Work instruction: Write out the full listing exactly as it appears below.

Provided records:

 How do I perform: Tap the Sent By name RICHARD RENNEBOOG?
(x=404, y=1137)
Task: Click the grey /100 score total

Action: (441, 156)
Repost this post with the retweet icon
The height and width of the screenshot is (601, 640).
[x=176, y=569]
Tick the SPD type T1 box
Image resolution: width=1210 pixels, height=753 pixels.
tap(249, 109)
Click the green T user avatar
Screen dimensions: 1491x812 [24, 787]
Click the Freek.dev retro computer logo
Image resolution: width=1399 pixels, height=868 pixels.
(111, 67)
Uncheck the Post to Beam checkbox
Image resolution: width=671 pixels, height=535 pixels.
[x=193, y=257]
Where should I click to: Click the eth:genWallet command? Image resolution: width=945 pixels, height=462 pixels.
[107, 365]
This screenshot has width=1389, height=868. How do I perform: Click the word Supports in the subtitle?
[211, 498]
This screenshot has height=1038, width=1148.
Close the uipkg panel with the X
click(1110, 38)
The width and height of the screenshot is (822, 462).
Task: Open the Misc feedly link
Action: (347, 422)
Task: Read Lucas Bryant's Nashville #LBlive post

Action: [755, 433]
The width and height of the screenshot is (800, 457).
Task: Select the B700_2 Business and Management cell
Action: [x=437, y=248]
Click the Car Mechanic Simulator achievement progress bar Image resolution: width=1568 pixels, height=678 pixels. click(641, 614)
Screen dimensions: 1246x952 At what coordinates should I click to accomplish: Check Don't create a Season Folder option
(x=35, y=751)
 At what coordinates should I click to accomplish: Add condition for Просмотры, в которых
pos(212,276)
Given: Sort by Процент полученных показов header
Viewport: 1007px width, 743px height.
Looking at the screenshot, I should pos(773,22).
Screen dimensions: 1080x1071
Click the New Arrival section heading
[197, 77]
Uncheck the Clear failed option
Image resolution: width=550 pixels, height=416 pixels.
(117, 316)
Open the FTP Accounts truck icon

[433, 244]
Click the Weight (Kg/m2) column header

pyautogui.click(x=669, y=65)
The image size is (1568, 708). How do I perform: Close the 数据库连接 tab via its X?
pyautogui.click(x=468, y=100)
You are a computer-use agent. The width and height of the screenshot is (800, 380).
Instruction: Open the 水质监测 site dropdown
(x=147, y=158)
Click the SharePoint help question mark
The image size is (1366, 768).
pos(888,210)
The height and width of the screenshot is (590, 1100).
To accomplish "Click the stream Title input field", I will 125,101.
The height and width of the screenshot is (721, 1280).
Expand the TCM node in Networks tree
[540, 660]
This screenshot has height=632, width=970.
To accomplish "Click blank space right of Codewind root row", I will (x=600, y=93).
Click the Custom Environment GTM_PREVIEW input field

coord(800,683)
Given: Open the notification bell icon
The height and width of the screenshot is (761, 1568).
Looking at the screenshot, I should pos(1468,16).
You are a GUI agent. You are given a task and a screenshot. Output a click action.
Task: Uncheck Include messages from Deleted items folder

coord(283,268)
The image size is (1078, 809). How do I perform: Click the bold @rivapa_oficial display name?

Completed exercise:
 How do I perform: Tap the Sent By name RICHARD RENNEBOOG?
(x=404, y=1137)
Task: Click the grey /100 score total

Action: (441, 156)
Repost this post with the retweet icon
The height and width of the screenshot is (601, 640).
[x=176, y=569]
Tick the SPD type T1 box
Image resolution: width=1210 pixels, height=753 pixels.
tap(249, 109)
Click the green T user avatar
Screen dimensions: 1491x812 [24, 787]
Click the Freek.dev retro computer logo
Image resolution: width=1399 pixels, height=868 pixels.
(111, 67)
Uncheck the Post to Beam checkbox
Image resolution: width=671 pixels, height=535 pixels.
[x=193, y=257]
Where should I click to: Click the eth:genWallet command? Image resolution: width=945 pixels, height=462 pixels.
[107, 365]
This screenshot has width=1389, height=868. How do I perform: Click the word Supports in the subtitle?
[211, 498]
This screenshot has height=1038, width=1148.
Close the uipkg panel with the X
click(1110, 38)
The width and height of the screenshot is (822, 462).
Task: Open the Misc feedly link
Action: (347, 422)
Task: Read Lucas Bryant's Nashville #LBlive post

Action: [755, 433]
The width and height of the screenshot is (800, 457).
Task: Select the B700_2 Business and Management cell
Action: [x=437, y=248]
Click the Car Mechanic Simulator achievement progress bar Image resolution: width=1568 pixels, height=678 pixels. click(641, 614)
Screen dimensions: 1246x952 At what coordinates should I click to accomplish: Check Don't create a Season Folder option
(x=35, y=751)
 At what coordinates should I click to accomplish: Add condition for Просмотры, в которых
pos(212,276)
Given: Sort by Процент полученных показов header
Viewport: 1007px width, 743px height.
Looking at the screenshot, I should pos(773,22).
Screen dimensions: 1080x1071
Click the New Arrival section heading
[197, 77]
Uncheck the Clear failed option
Image resolution: width=550 pixels, height=416 pixels.
(117, 316)
Open the FTP Accounts truck icon

[433, 244]
Click the Weight (Kg/m2) column header

pyautogui.click(x=669, y=65)
The image size is (1568, 708). How do I perform: Close the 数据库连接 tab via its X?
pyautogui.click(x=468, y=100)
You are a computer-use agent. The width and height of the screenshot is (800, 380).
Instruction: Open the 水质监测 site dropdown
(x=147, y=158)
Click the SharePoint help question mark
The image size is (1366, 768).
pos(888,210)
The height and width of the screenshot is (590, 1100).
To accomplish "Click the stream Title input field", I will 125,101.
The height and width of the screenshot is (721, 1280).
Expand the TCM node in Networks tree
[540, 660]
This screenshot has height=632, width=970.
To accomplish "Click blank space right of Codewind root row", I will (x=600, y=93).
Click the Custom Environment GTM_PREVIEW input field

coord(800,683)
Given: Open the notification bell icon
The height and width of the screenshot is (761, 1568).
Looking at the screenshot, I should pos(1468,16).
You are a GUI agent. You are given a task and a screenshot. Output a click action.
Task: Uncheck Include messages from Deleted items folder

coord(283,268)
The image size is (1078, 809). How do I perform: Click the bold @rivapa_oficial display name?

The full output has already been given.